Precisamos, portanto, de uma
utopia para a família, para que continue humana, lugar de realização a dois no
amor e na confiança, digna de procriar novas vidas para esse mundo e para Deus.
Quando confrontamos, entretanto,
a família humana com a Família divina que é a SS. Trindade, o Pai, o Filho e o
Espírito Santo e a sagrada família de Nazaré, de Jesus, Maria e José, estas
contradições que referimos saltam aos olhos. O risco é a produção de um
discurso paralelo: exaltar, por um lado, as excelências da Família divina e da
sagrada Família de Nazaré e apontar e, por outro, as mazelas da família humana,
sem um real confronto entre elas.
Outro risco, mais frequente na
produção escrita e falada dos cristãos é apresentar, por cima das cabeças, a
utopia cristã da família, sem tomar a sério os desafios que vêm da família
atual, sob a pressão violenta de transformações de toda ordem que ocorrem na
sociedade, nas formas dos relacionamentos humanos e de coabitação entre pessoas
que querem viver juntas. O discurso cristão, então, soa irrealista, sem
responder às demandas reais dos cristãos.
Nossa reflexão procura
manter a dialética entre o utópico e o real contraditório.
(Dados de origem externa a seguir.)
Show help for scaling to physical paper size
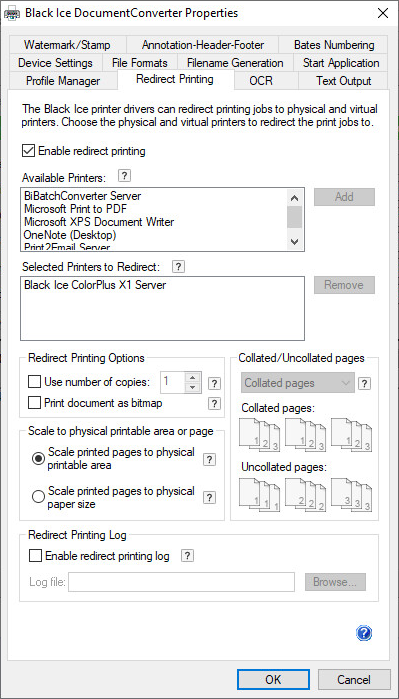Screen dimensions: 399x699 pos(209,498)
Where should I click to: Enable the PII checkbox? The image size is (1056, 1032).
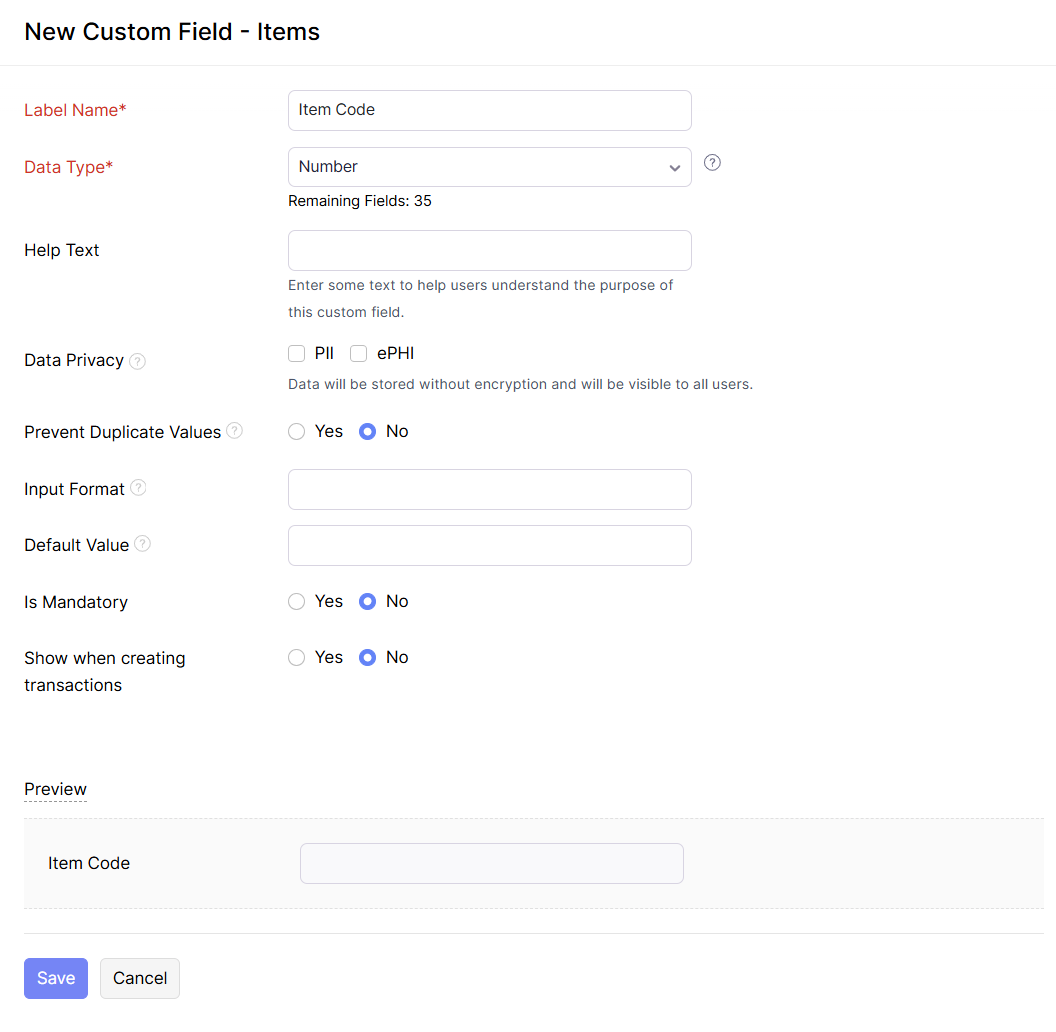pos(297,353)
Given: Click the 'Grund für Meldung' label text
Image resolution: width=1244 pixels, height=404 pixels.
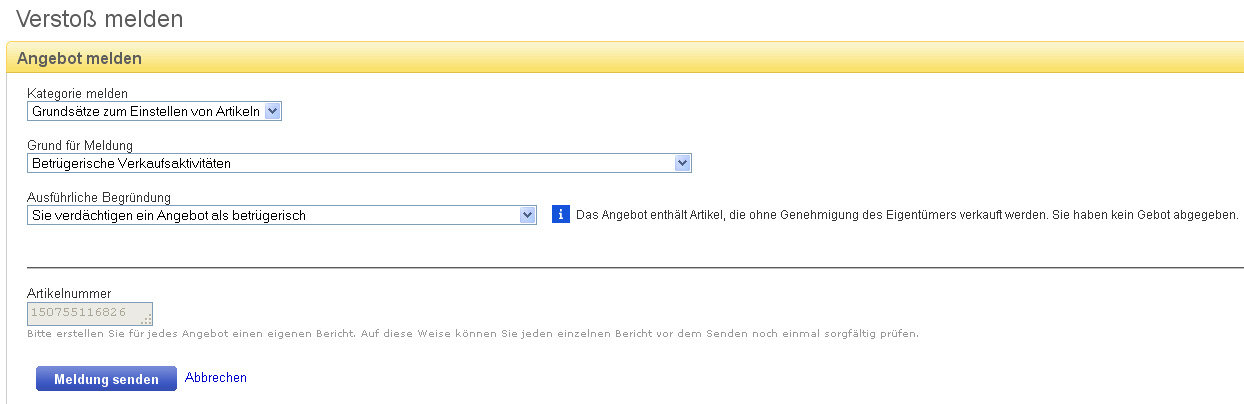Looking at the screenshot, I should (x=80, y=146).

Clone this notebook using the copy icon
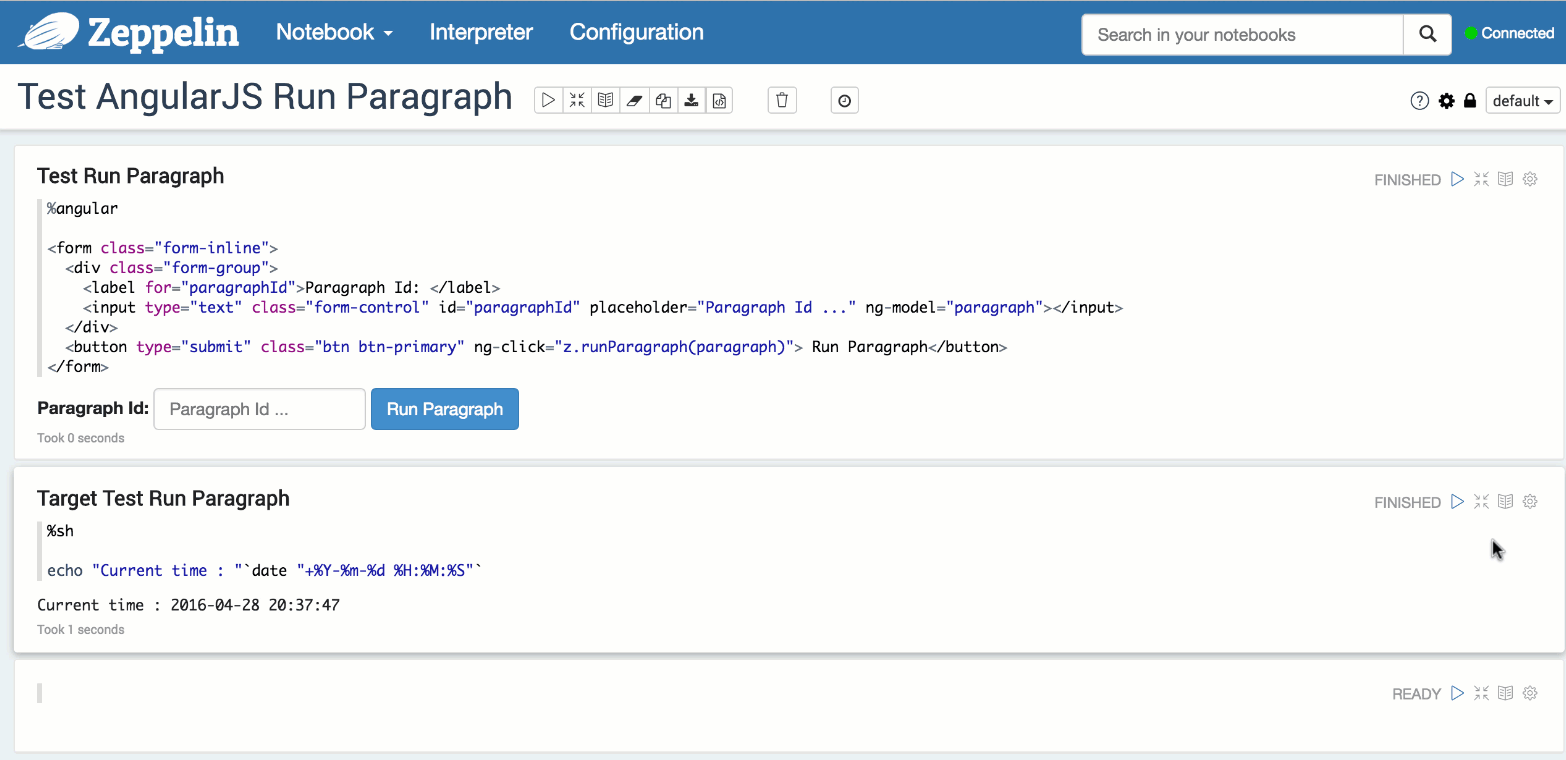[662, 100]
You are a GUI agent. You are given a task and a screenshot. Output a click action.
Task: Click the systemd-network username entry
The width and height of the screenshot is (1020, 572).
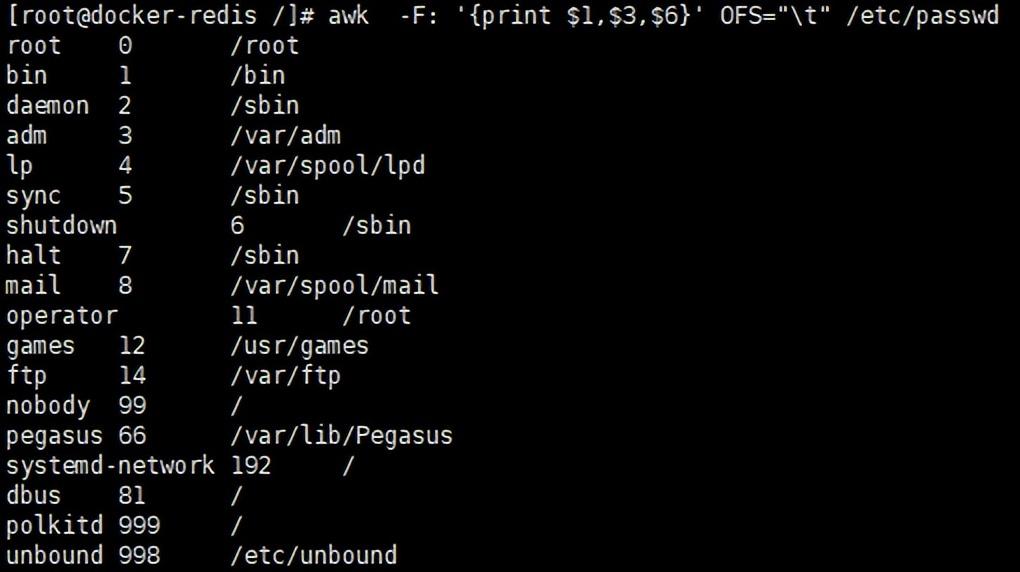[111, 466]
Partiremos dos
desafios do real para, então, confrontá-lo com utópico. Desta forma,
esperamos fazer justiça às duas dimensões e estaremos em condição de
criar espaço para inspirações que incentivam a criatividade face à
realidade histórico-social que nos toca sofrer e viver.
2. A família e as
transformações histórico-sociais
A família padece pesadamente
das influências da cultura dominante, hoje mundializada. Esta se caracteriza
por processos sociais que colocam a economia como eixo estruturador de tudo.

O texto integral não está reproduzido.